Supplied records: Begin
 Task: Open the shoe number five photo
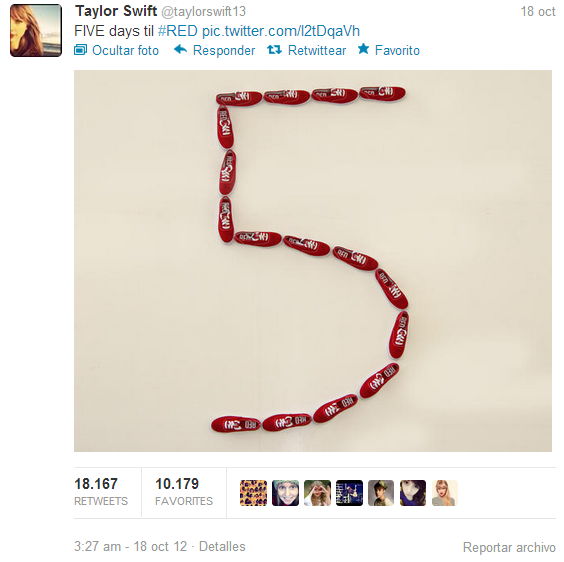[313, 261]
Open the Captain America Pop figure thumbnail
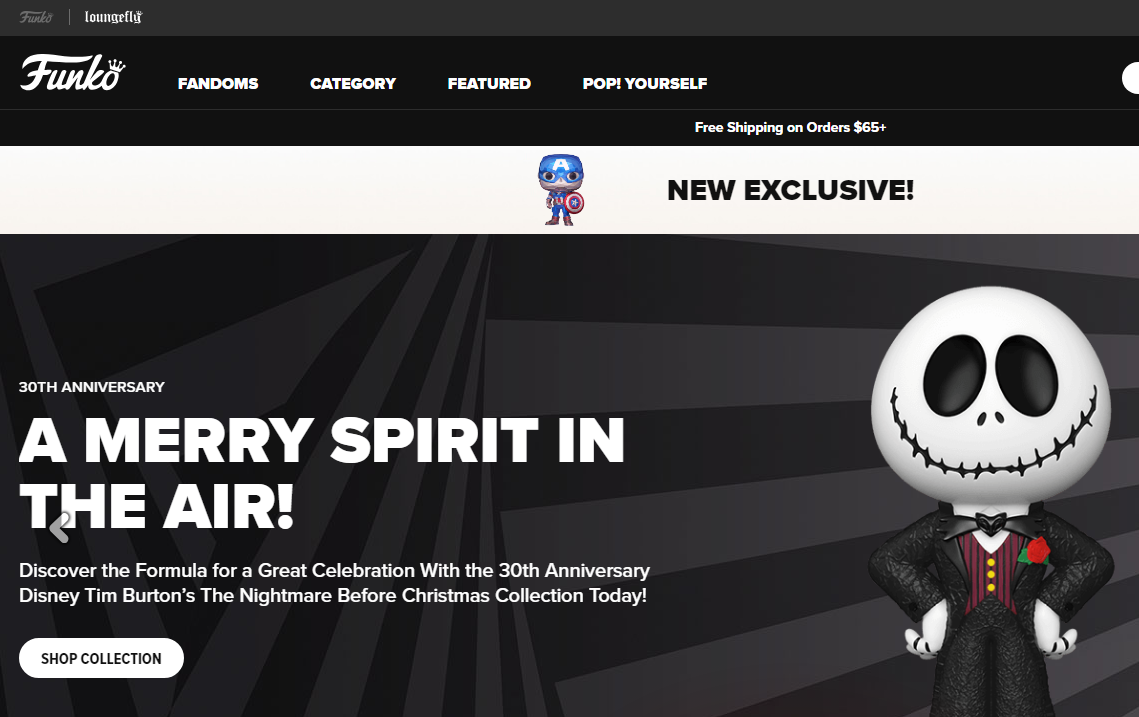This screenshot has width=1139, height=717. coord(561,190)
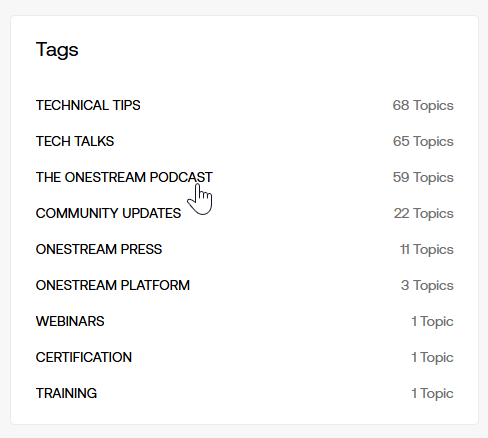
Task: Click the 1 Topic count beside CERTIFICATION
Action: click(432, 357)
Supplied records: End
- [Task objective] Your task is to reproduce every record exactly while omitting the pictures.

- [Task output]
 Task: Open the shoe number five photo
[313, 261]
Open the Captain America Pop figure thumbnail
This screenshot has width=1139, height=717. coord(561,190)
Task: Click the 1 Topic count beside CERTIFICATION
Action: click(432, 357)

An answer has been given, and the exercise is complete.